- Text excerpt
New York: Examining the evolution of the human shoulder, researchers have determined that our ancestors looked more like a chimpanzee or gorilla than an orangutan or even a monkey.
Humans split from our closest African ape relatives in the genus Pan - including chimpanzees and bonobos - around six to seven million years ago.
Yet certain human traits resemble the more distantly related orangutan or even monkeys.
This combination of characteristics calls into question whether the last common ancestor of modern humans and African apes looked more like modern day chimps and gorillas or an ancient ape unlike any living group.
"Our study suggests that the simplest explanation, that the ancestor looked a lot like a chimp or gorilla, is the right one, at least in the shoulder," said lead author of the study Nathan Young, assistant professor at University of California San Francisco School of Medicine in the US.

- Using the information
1) Answer these questions using the article on human shoulder evolution:
(a) Roughly how long ago did humans split from the genus Pan?
(b) Which more distantly related primates do certain human traits resemble?
(c) Who is the lead author of the study, and what is his position?
2) Write the next few sentences of the article on human shoulder evolution, picking up after the quotation from the lead author.

- Data supplied
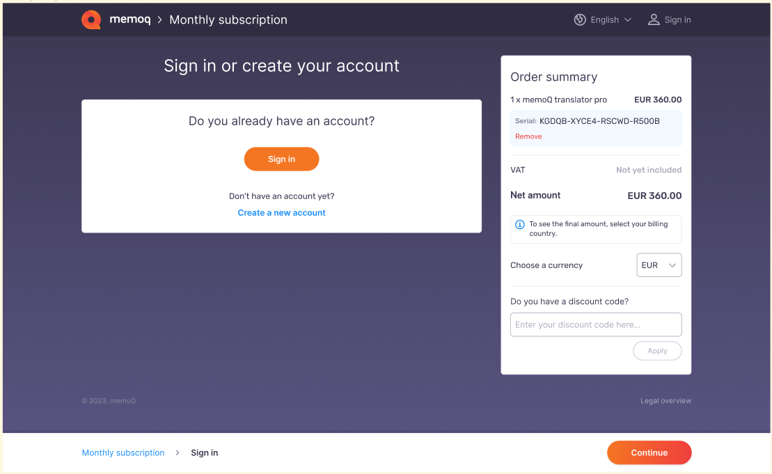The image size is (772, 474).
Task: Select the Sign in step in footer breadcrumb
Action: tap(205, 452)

--

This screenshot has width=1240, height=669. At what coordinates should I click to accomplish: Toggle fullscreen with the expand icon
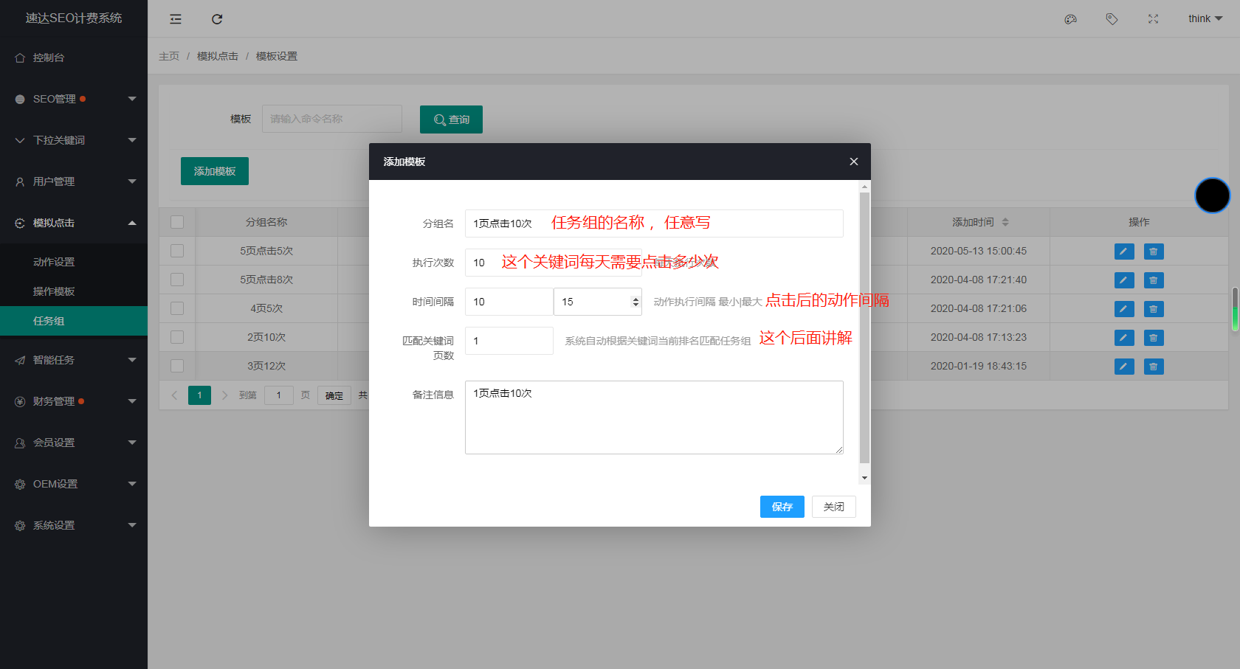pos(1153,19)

---

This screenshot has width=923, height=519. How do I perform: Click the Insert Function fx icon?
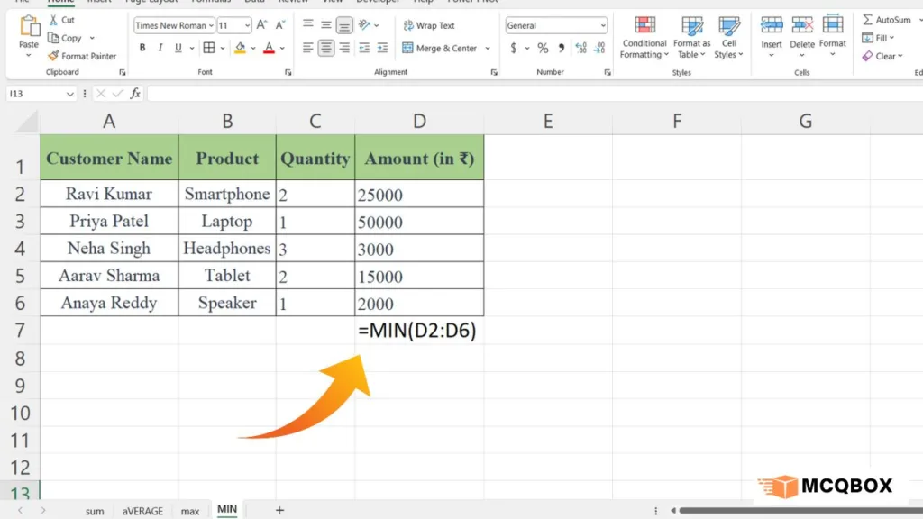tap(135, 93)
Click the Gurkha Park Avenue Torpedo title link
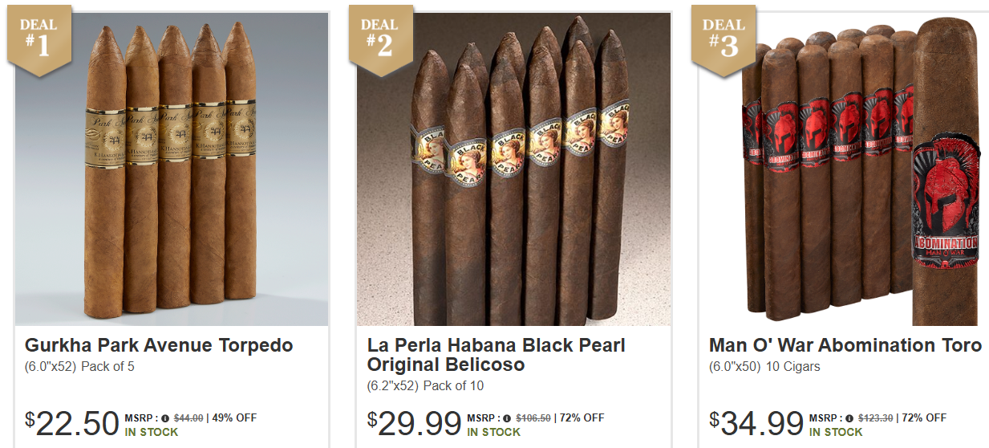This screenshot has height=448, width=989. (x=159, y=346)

- Answers by item number
1)
(a) Around six to seven million years ago.
(b) The orangutan, or even monkeys.
(c) Nathan Young, an assistant professor at the University of California San Francisco School of Medicine.

2)
"Humans are unique in many ways. We have features that clearly link us with African apes, but we also have features that appear more primitive, leading to uncertainty about what our common ancestor looked like," Young explained.
For the study, the researchers tested the competing theories by comparing 3-D measurements of fossil shoulder blades of early hominins and modern humans against African apes, orangutan, gibbons and large, tree-dwelling monkeys.
They found that the modern human's shoulder shape is unique in that it shares the lateral orientation with orangutans and the scapular blade shape with African apes.
The study was published in the journal PNAS.